- A Polícia Federal deflagrou a Operação Sem Refino, que mira um conglomerado do setor de combustíveis e determinou o bloqueio de cerca de R$ 52 bilhões em ativos, além da suspensão de atividades de empresas investigadas.
- A ação envolve suspeitas de fraudes fiscais, ocultação patrimonial, dissimulação de bens e evasão de divisas, com 17 mandados de busca em Rio de Janeiro, São Paulo e Distrito Federal, com apoio da Receita Federal.
- O Grupo Refit, controlado por Ricardo Magro, é um dos principais alvos e controla a antiga Refinaria de Manguinhos; Magro foi incluído na Difusão Vermelha da Interpol.
- Cláudio Castro, ex-governador do Rio de Janeiro, também é alvo de mandados de busca relacionados ao setor de combustíveis e eventuais ligações com estruturas investigadas.
- As apurações abrangem possíveis irregularidades no setor de combustíveis e conexões com o tribunal/foco da ADPF 635/RJ, investigando crimes financeiros e fiscais, como sonegação e evasão de divisas.
A Polícia Federal deflagrou nesta sexta-feira a Operação Sem Refino, que mira supostas fraudes fiscais, ocultação patrimonial e evasão de recursos no setor de combustíveis.

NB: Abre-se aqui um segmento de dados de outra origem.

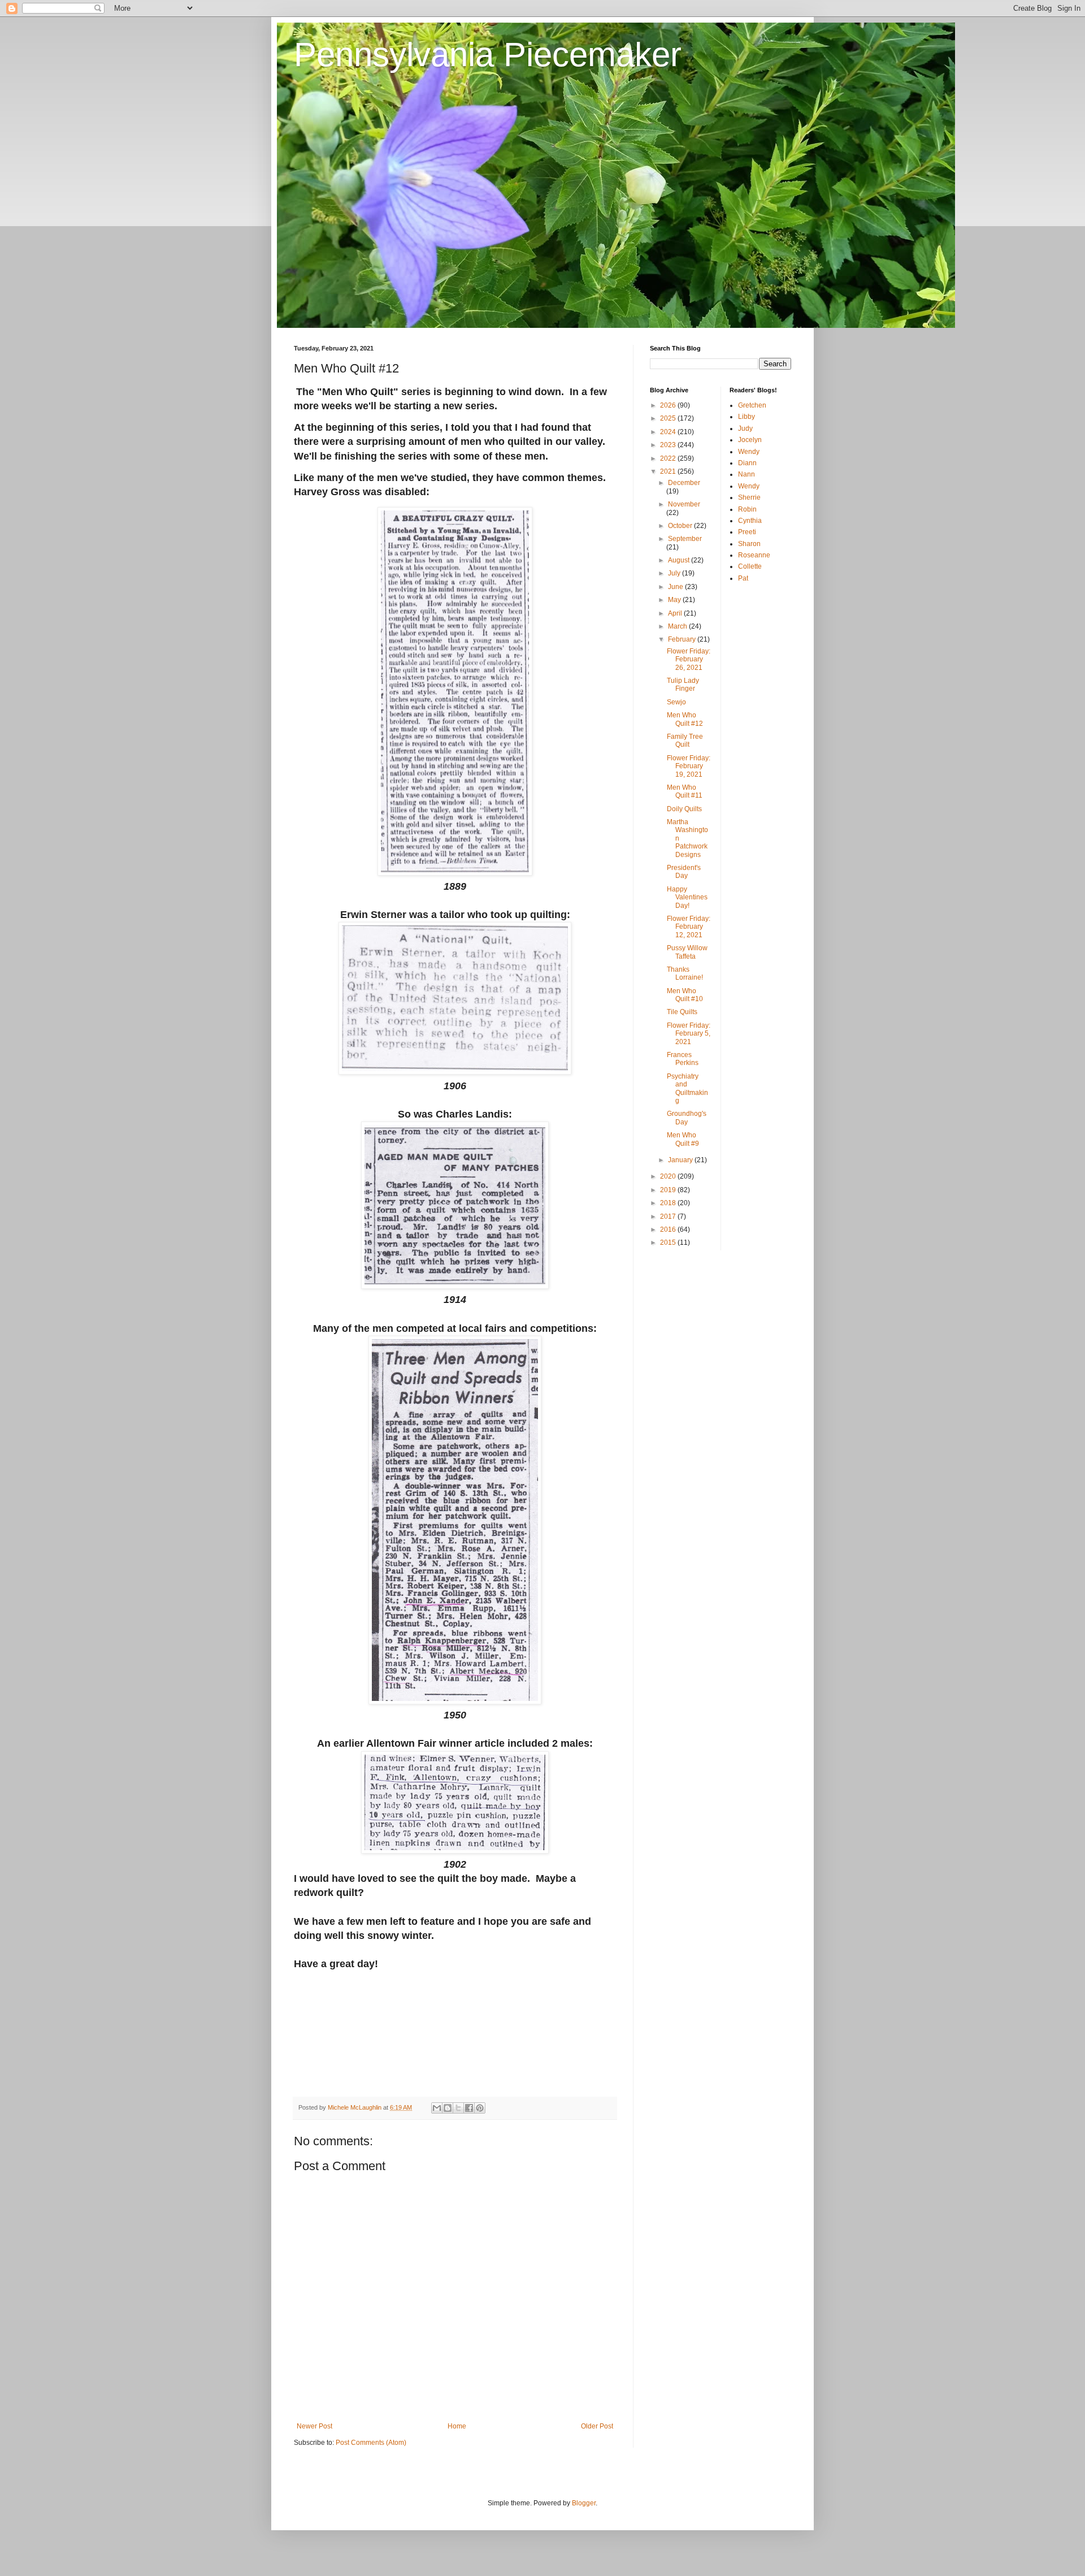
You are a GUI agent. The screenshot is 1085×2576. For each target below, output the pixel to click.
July (675, 573)
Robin (747, 509)
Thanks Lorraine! (685, 973)
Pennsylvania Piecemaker (488, 54)
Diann (747, 463)
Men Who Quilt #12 (685, 719)
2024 (669, 432)
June (676, 587)
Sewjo (676, 702)
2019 (669, 1190)
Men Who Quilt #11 (684, 791)
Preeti (747, 532)
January (681, 1160)
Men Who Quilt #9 (683, 1139)
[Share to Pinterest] (479, 2108)
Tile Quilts (682, 1012)
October (681, 526)
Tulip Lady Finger (683, 684)
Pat (743, 578)
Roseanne (754, 555)
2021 (669, 471)
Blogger (584, 2503)
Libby (746, 417)
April (676, 613)
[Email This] (436, 2108)
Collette (750, 566)
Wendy (749, 452)
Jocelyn (750, 440)
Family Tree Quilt (685, 740)
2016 (669, 1229)
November (684, 504)
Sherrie (749, 497)
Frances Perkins (682, 1059)
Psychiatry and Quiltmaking (687, 1088)
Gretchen (752, 405)
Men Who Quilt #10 (685, 995)
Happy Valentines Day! (687, 897)
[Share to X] (458, 2108)
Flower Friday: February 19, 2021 (688, 766)
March (678, 626)
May (675, 600)
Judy (745, 428)
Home (457, 2426)
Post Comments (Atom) (371, 2443)
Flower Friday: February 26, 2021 (688, 659)
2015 (669, 1242)
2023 (669, 445)
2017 (669, 1216)
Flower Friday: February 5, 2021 (688, 1033)
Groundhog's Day (686, 1117)
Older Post (597, 2426)
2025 (669, 418)
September (685, 539)
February (682, 639)
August (679, 560)
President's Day (684, 872)
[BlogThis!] (447, 2108)
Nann (746, 474)
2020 (669, 1176)
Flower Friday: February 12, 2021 (688, 927)
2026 (669, 405)
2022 (669, 458)
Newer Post (314, 2426)
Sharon (749, 544)
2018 (669, 1203)
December (684, 483)
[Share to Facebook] (469, 2108)
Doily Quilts (684, 809)
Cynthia (750, 521)
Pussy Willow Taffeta (687, 952)
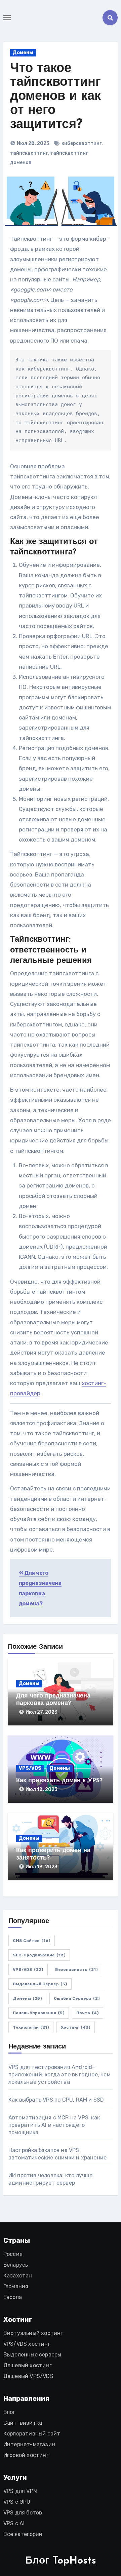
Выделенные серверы (32, 2354)
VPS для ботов (22, 2512)
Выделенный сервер (40, 1984)
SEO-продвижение (39, 1955)
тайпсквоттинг (29, 153)
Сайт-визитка (22, 2423)
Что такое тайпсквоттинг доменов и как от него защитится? (55, 96)
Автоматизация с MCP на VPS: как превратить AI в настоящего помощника (54, 2125)
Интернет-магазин (29, 2444)
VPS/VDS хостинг (26, 2344)
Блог (9, 2412)
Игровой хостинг (26, 2455)
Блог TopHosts (60, 2561)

A ação envolve o Grupo Refit, controlado por Ricardo Magro, e o ex-governador do Rio de Janeiro, Cláudio Castro, entre outros alvos. A Justiça autorizou o bloqueio de ativos e a suspensão de atividades de empresas investigadas.
Segundo a PF, o inquérito apura uso de estruturas societárias para ocultar patrimônio e enviar recursos ao exterior, além de possíveis fraudes envolvendo uma refinaria vinculada ao grupo. Ao todo, foram cumpridos 17 mandados de busca e apreensão no Rio de Janeiro, em São Paulo e no Distrito Federal.
Entre os alvos, destacam-se o Grupo Refit, que controla a antiga Refinaria de Manguinhos, e Ricardo Magro. Magro teve a inclusão na Difusão Vermelha da Interpol, conforme divulgação policial. Cláudio Castro também é alvo de mandados de busca relacionados ao tema.
Contexto e crimes apurados
A investigação aponta indícios de sonegação de impostos, fraudes fiscais, ocultação patrimonial, dissimulação de bens, evasão de divisas e irregularidades no setor de combustíveis. A PF afirma que estruturas empresariais dificultariam o rastreamento de patrimônios e fluxos de recursos.
Impacto no setor de combustíveis
O bloqueio estimado atinge cerca de R$ 52 bilhões em ativos financeiros, com suspensão de atividades das empresas envolvidas. O inquérito ocorre em meio a investigações federais mais amplas sobre o estado do Rio de Janeiro e possíveis ligações entre o poder público e estruturas econômicas investigadas.